Few data are available about the immune response to mRNA SARS-CoV-2 vaccines in patients with breast cancer receiving cyclin-dependent kinase 4/6 inhibitors (CDK4/6i). We conducted a prospective, single-center study of patients with breast cancer treated with CDK4/6i who received mRNA-1273 vaccination, as well as a comparative group of healthcare workers. The primary endpoint was to compare the rate and magnitude of humoral and T-cell response after full vaccination. A better neutralizing antibody and anti-S IgG level was observed after vaccination in the subgroup of women receiving CDK4/6i, but a trend toward a reduced CD4 and CD8 T-cell response in the CDK4/6i group was not statistically significant.
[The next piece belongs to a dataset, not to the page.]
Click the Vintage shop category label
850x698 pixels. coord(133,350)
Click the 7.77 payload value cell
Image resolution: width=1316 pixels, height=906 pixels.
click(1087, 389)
There were no differences in the rate of COVID-19 after vaccination (19% vs. 12%), but breakthrough infections were observed in those with lower levels of anti-S IgG and neutralizing antibodies after the first dose. A lower rate of CD4 T-cell response was also found in those individuals with breakthrough infections, although a non-significant and similar level of CD8 T-cell response was also observed, regardless of breakthrough infections. The rate of adverse events was higher in patients treated with CDK4/6i, without serious adverse events. In conclusion, there was a robust humoral response, but a blunted T-cell response to mRNA vaccine in women receiving CDK4/6i, suggesting a reduced trend of the adaptative immune response.